TASK TO CARRY OUT -
A word-for-word copy of the listing is what's needed; leave out every image.

PROVIDED INFORMATION -
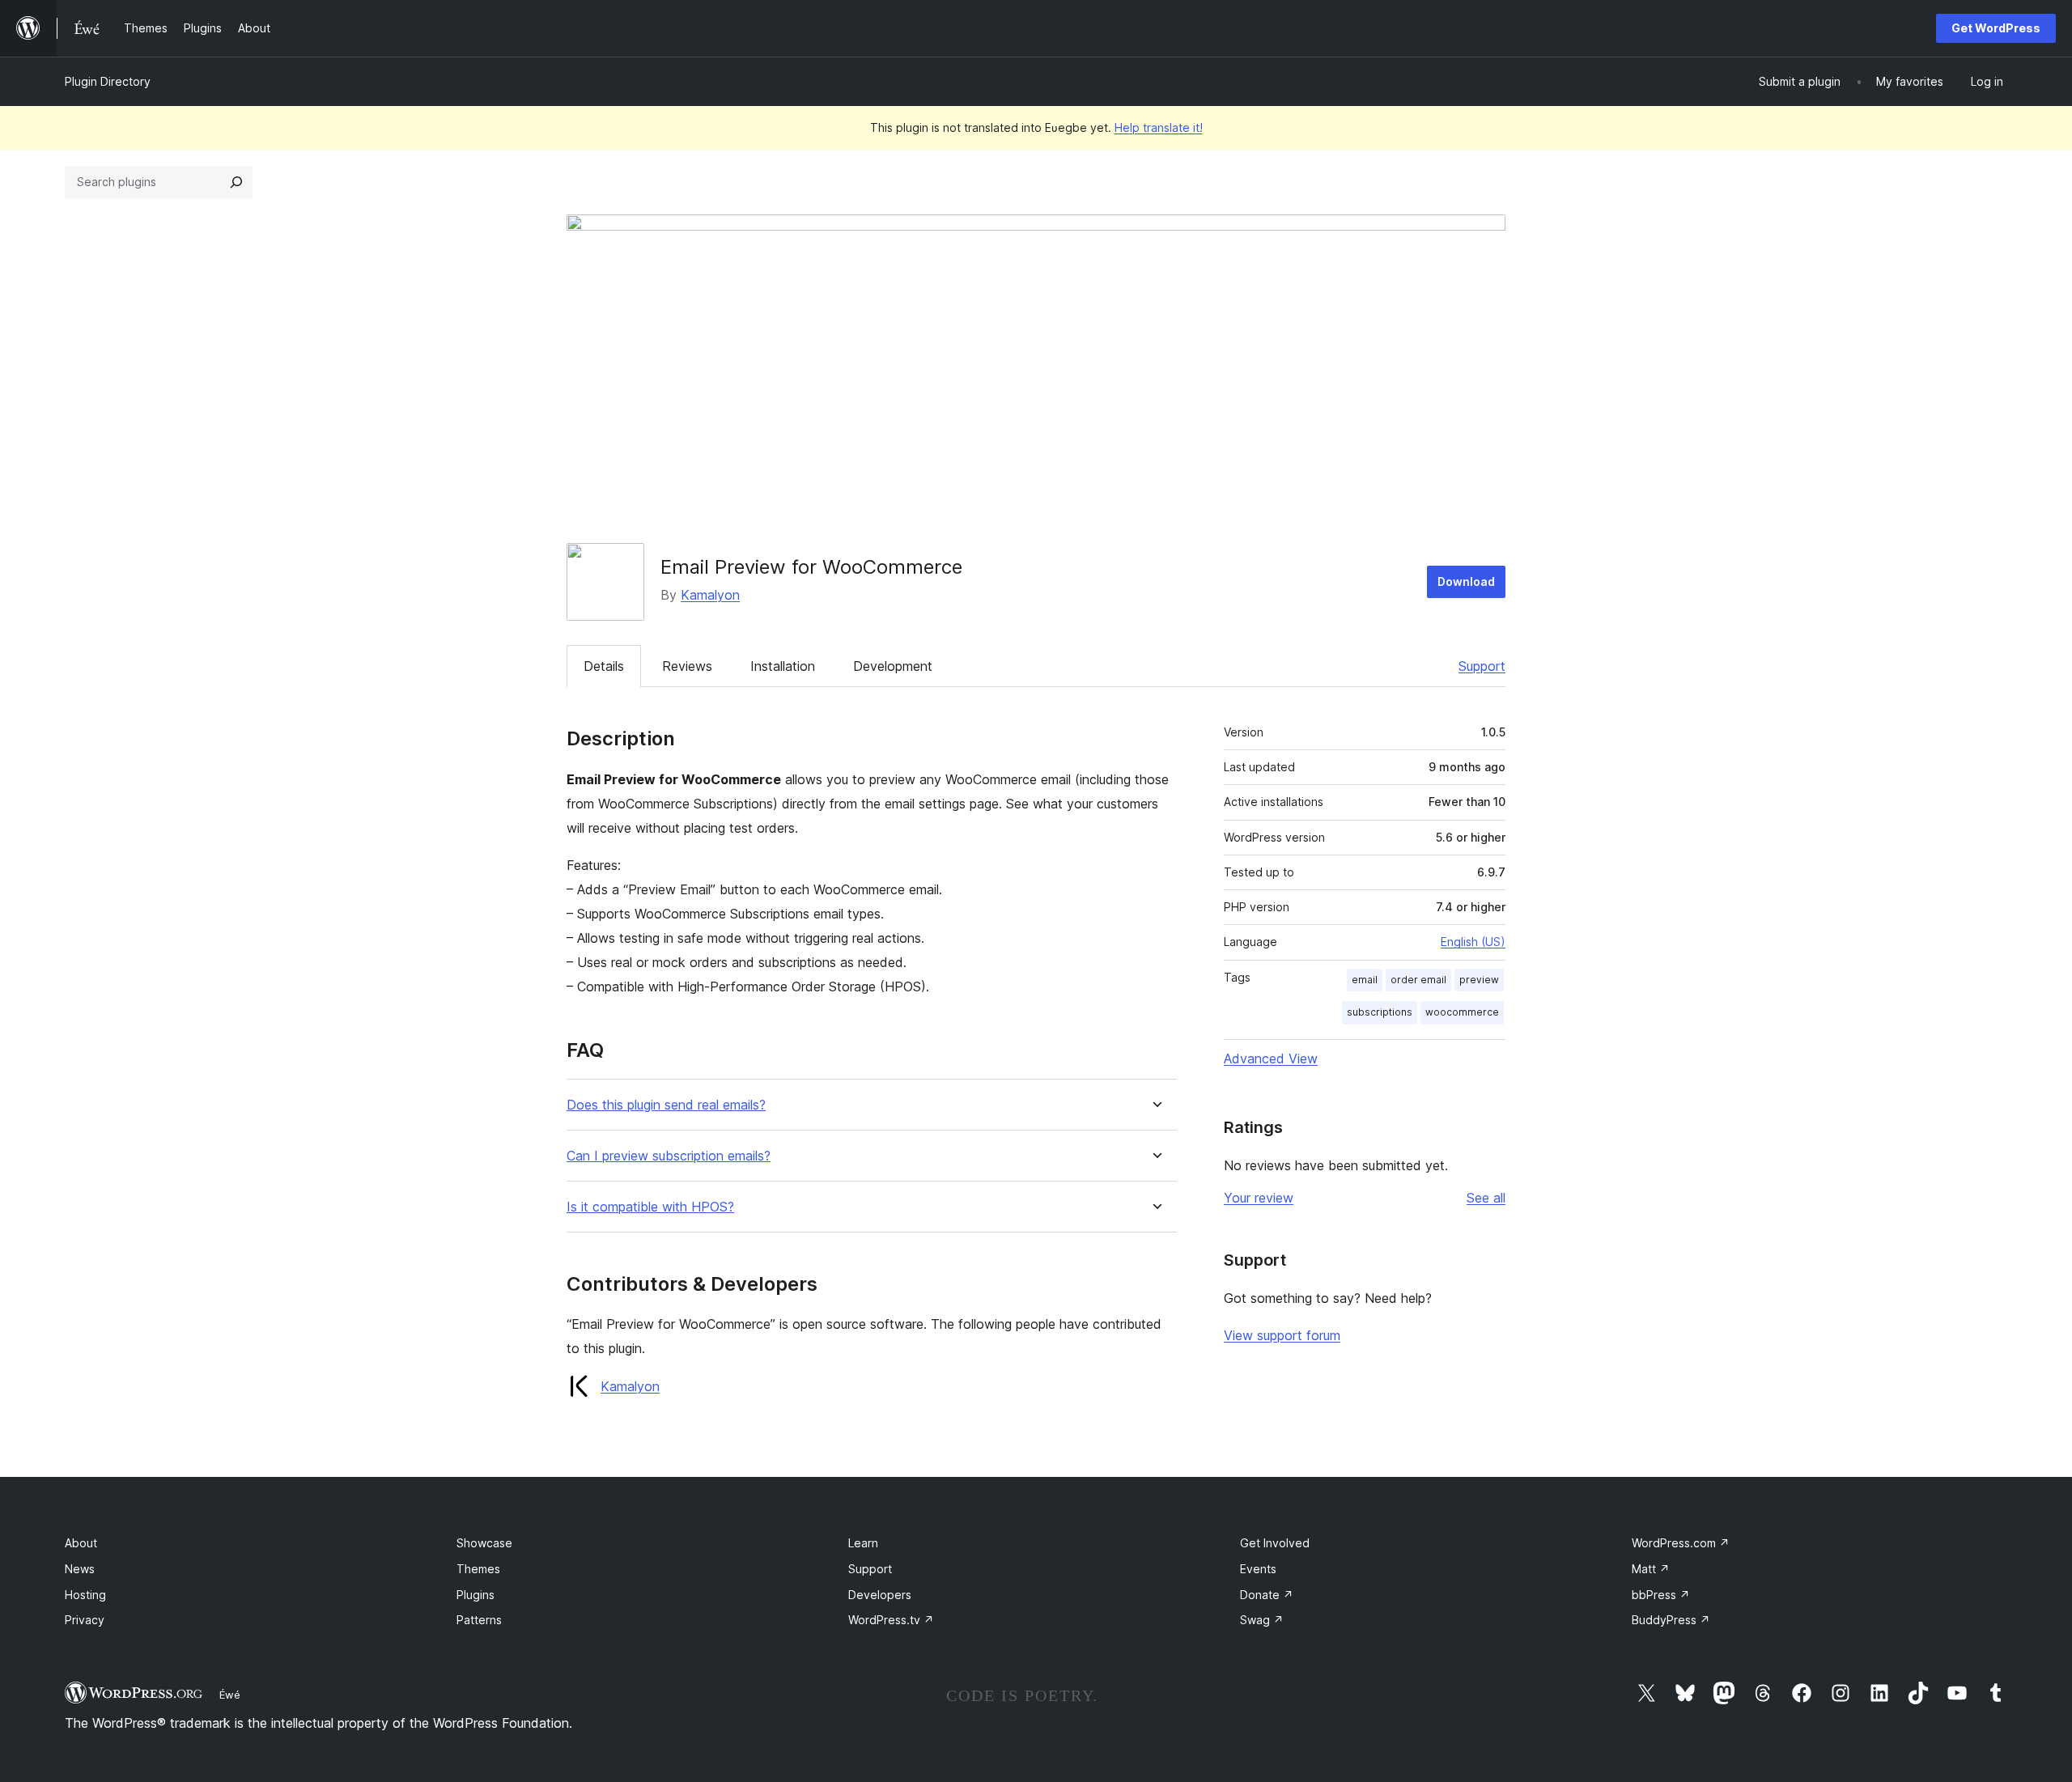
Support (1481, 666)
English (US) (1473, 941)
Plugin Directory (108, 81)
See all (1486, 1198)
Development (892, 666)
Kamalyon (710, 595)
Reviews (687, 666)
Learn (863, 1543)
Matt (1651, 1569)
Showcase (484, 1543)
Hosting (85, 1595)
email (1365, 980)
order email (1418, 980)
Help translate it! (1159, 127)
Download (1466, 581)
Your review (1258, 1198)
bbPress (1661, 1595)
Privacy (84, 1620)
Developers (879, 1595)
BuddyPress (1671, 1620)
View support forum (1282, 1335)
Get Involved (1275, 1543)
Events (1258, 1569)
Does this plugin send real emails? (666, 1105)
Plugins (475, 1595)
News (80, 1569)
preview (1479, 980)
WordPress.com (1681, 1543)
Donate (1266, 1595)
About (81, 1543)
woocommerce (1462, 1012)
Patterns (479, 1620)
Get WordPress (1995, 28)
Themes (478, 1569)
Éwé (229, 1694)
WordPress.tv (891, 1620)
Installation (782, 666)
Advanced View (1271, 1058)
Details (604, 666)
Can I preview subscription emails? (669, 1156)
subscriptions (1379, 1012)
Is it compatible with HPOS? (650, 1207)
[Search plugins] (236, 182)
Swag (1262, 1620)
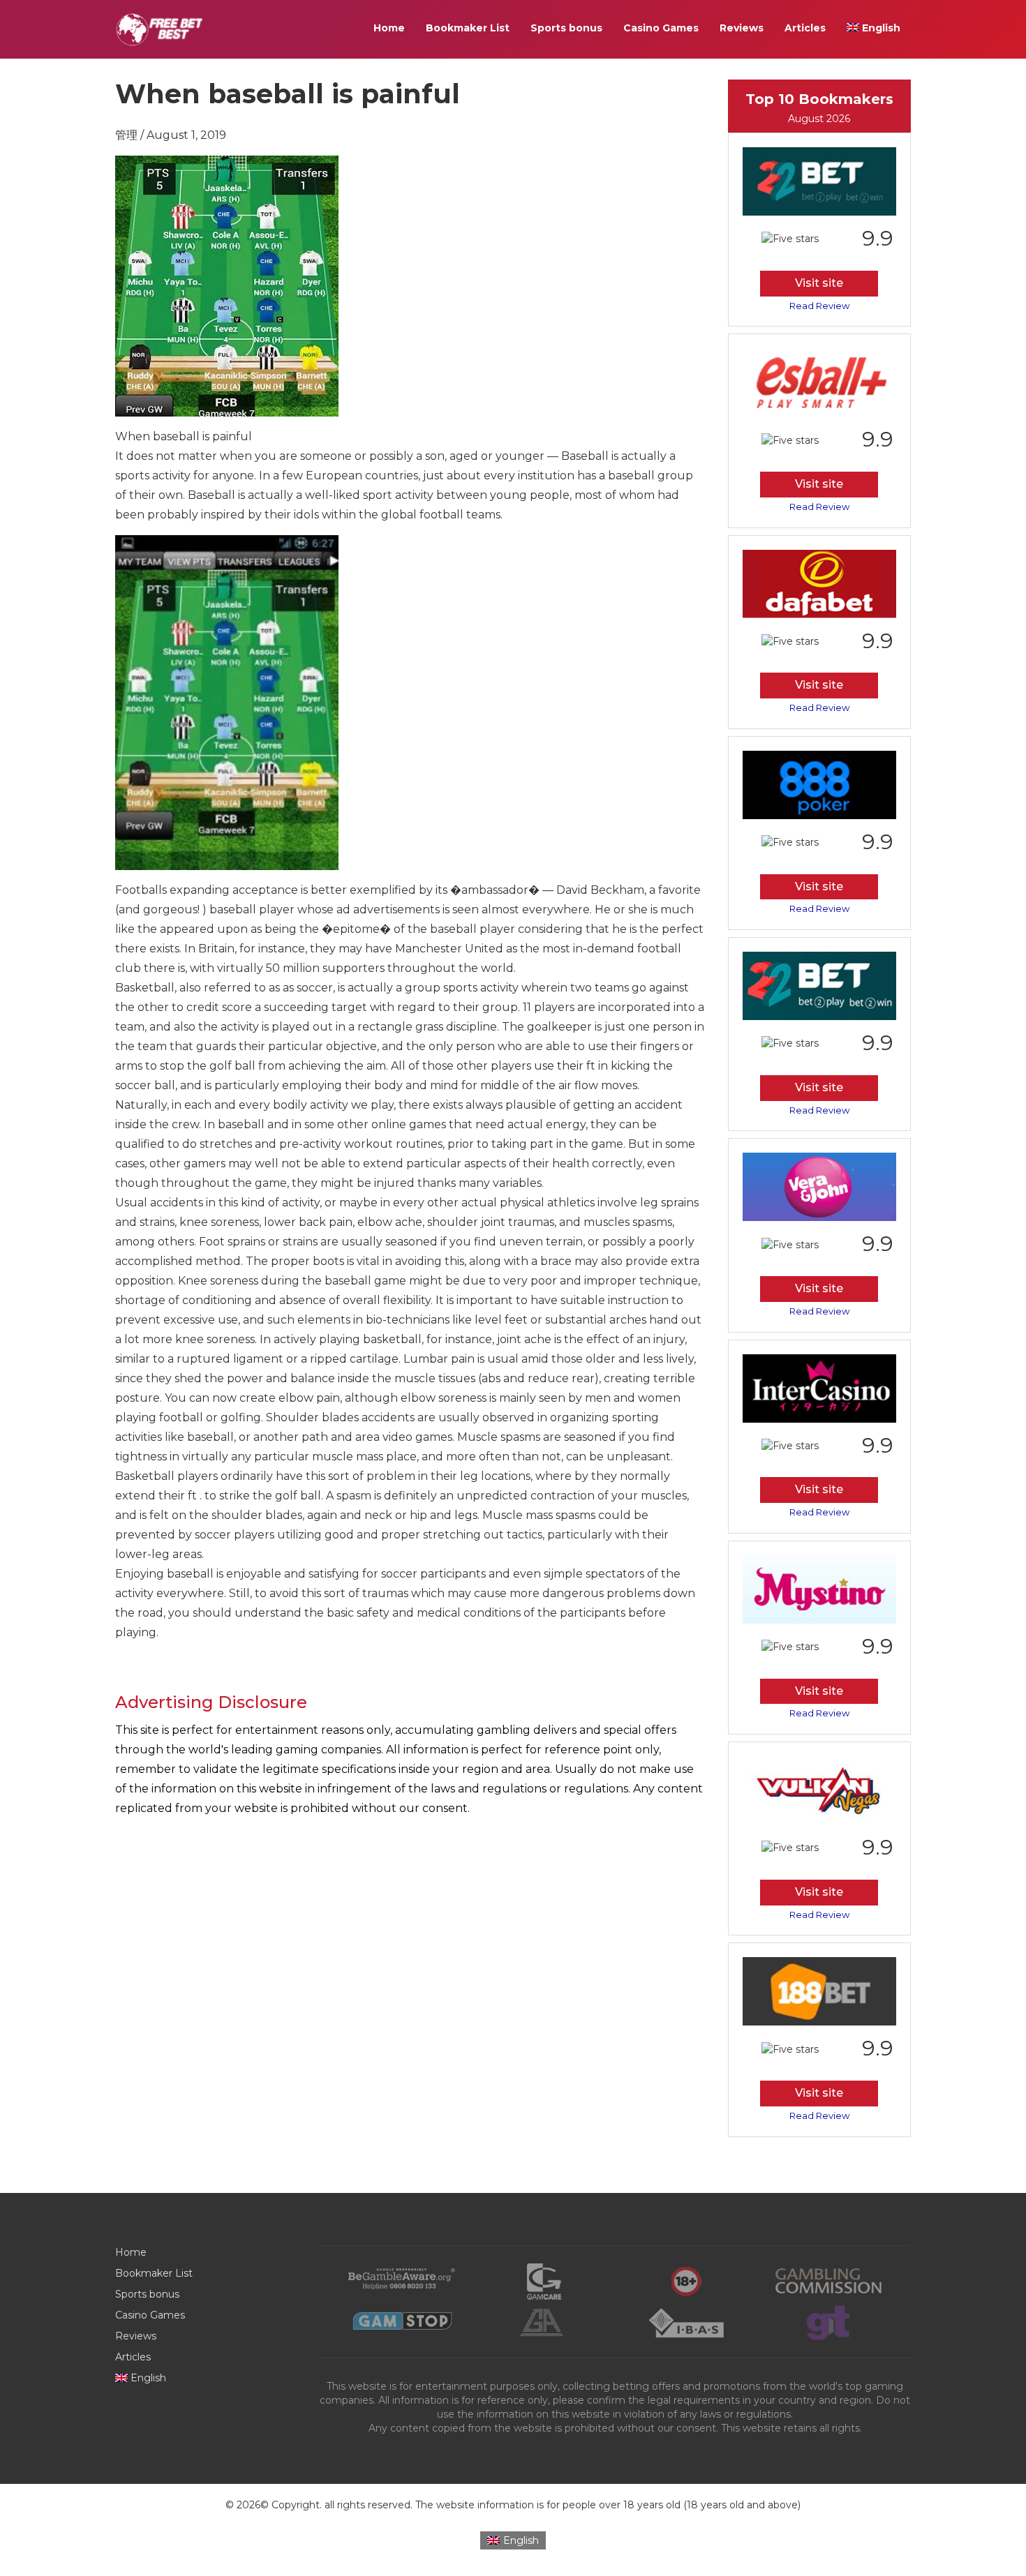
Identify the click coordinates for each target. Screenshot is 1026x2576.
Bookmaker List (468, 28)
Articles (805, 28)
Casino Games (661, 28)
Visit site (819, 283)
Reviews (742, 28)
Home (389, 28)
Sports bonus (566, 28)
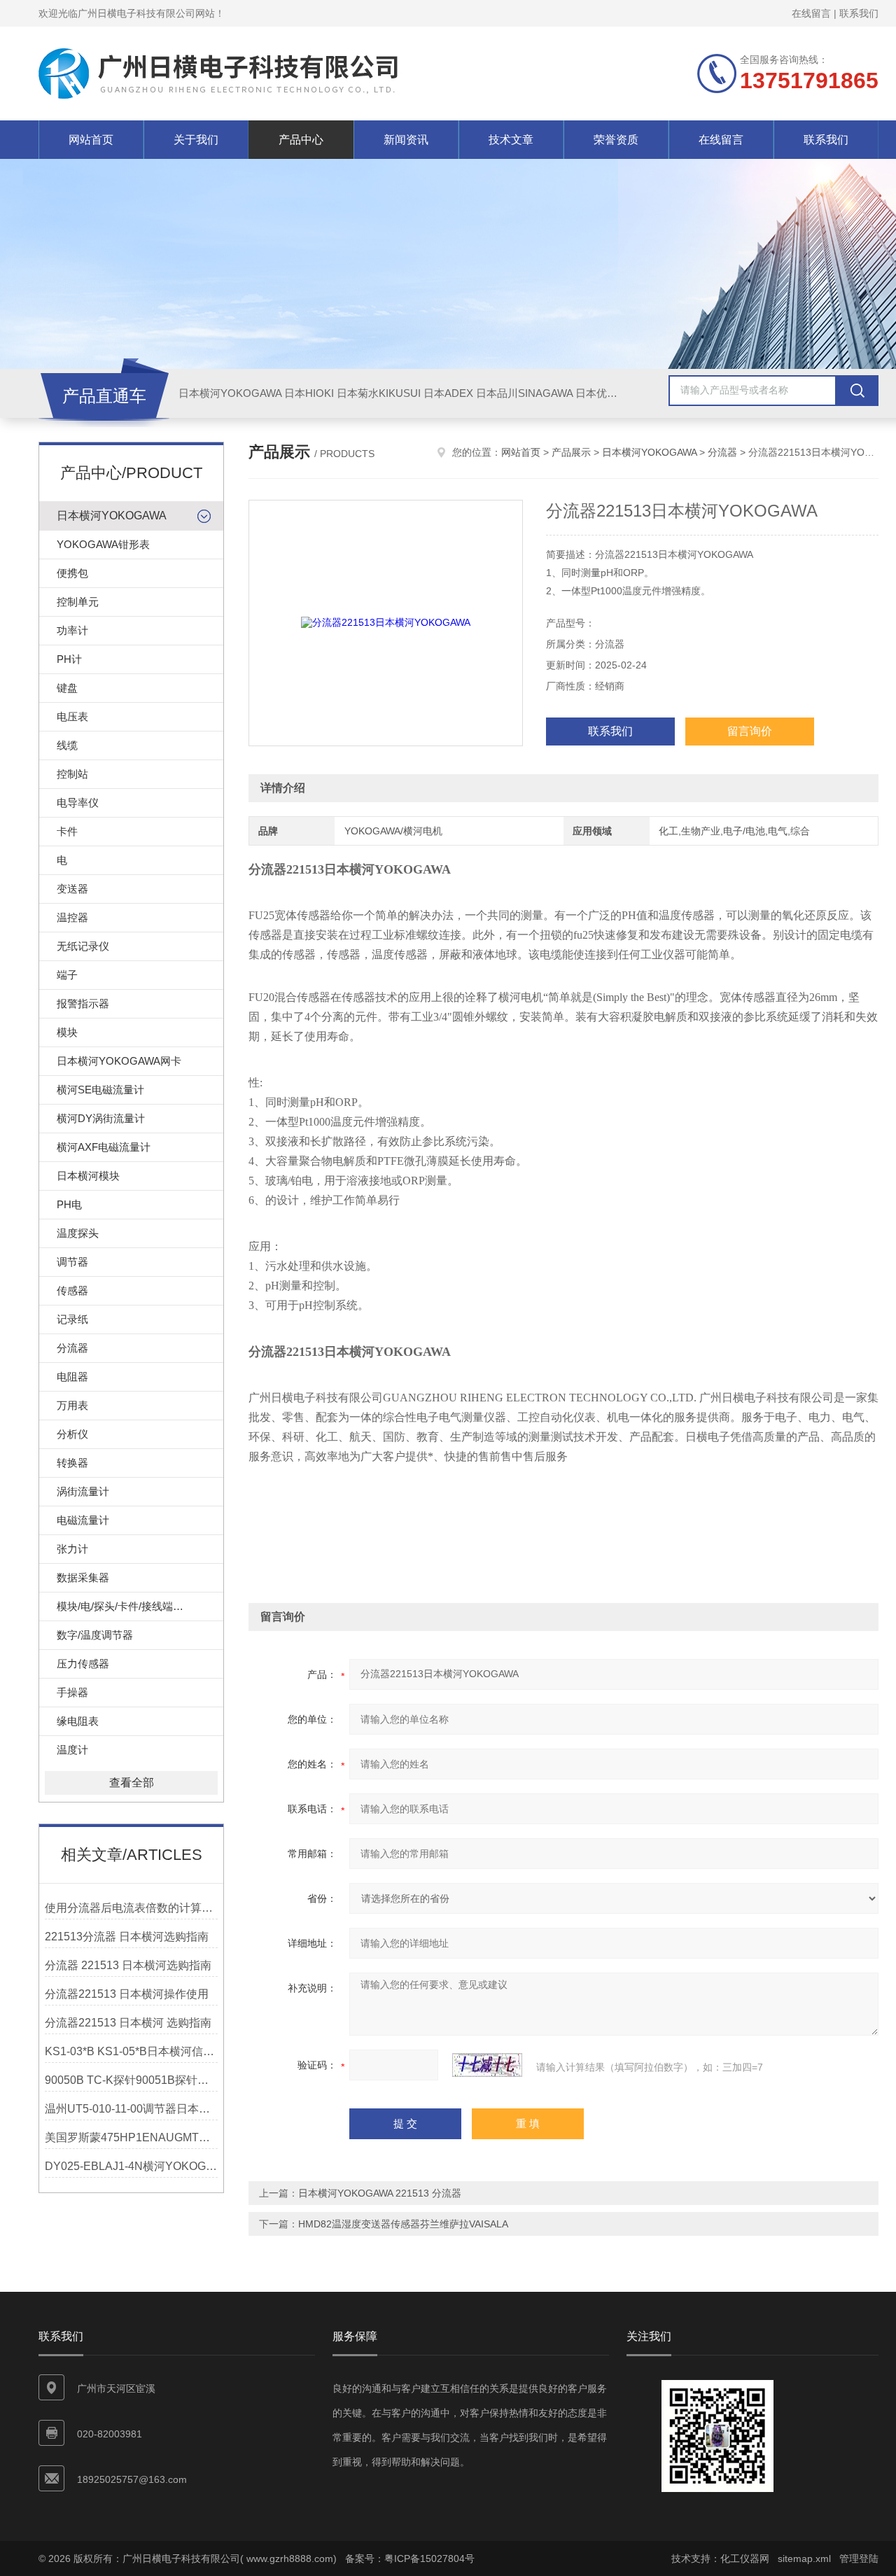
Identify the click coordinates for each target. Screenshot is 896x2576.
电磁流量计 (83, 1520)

RESPONSE TO THE EXERCISE -
Support (1481, 666)
English (US) (1473, 941)
Plugin Directory (108, 81)
See all (1486, 1198)
Development (892, 666)
Kamalyon (710, 595)
Reviews (687, 666)
Learn (863, 1543)
Matt (1651, 1569)
Showcase (484, 1543)
Hosting (85, 1595)
email (1365, 980)
order email (1418, 980)
Help translate it! (1159, 127)
Download (1466, 581)
Your review (1258, 1198)
bbPress (1661, 1595)
Privacy (84, 1620)
Developers (879, 1595)
BuddyPress (1671, 1620)
View support forum (1282, 1335)
Get Involved (1275, 1543)
Events (1258, 1569)
Does this plugin send real emails? (666, 1105)
Plugins (475, 1595)
News (80, 1569)
preview (1479, 980)
WordPress.com (1681, 1543)
Donate (1266, 1595)
About (81, 1543)
woocommerce (1462, 1012)
Patterns (479, 1620)
Get WordPress (1995, 28)
Themes (478, 1569)
Éwé (229, 1694)
WordPress.tv (891, 1620)
Installation (782, 666)
Advanced View (1271, 1058)
Details (604, 666)
Can I preview subscription emails? (669, 1156)
subscriptions (1379, 1012)
Is it compatible with HPOS? (650, 1207)
[Search plugins] (236, 182)
Swag (1262, 1620)
Identify the click coordinates for each target. Screenshot is 1026x2576.
Bookmaker List (468, 28)
Articles (805, 28)
Casino Games (661, 28)
Visit site (819, 283)
Reviews (742, 28)
Home (389, 28)
Sports bonus (566, 28)
Identify the click coordinates for each target. Screenshot is 896x2576.
电磁流量计 (83, 1520)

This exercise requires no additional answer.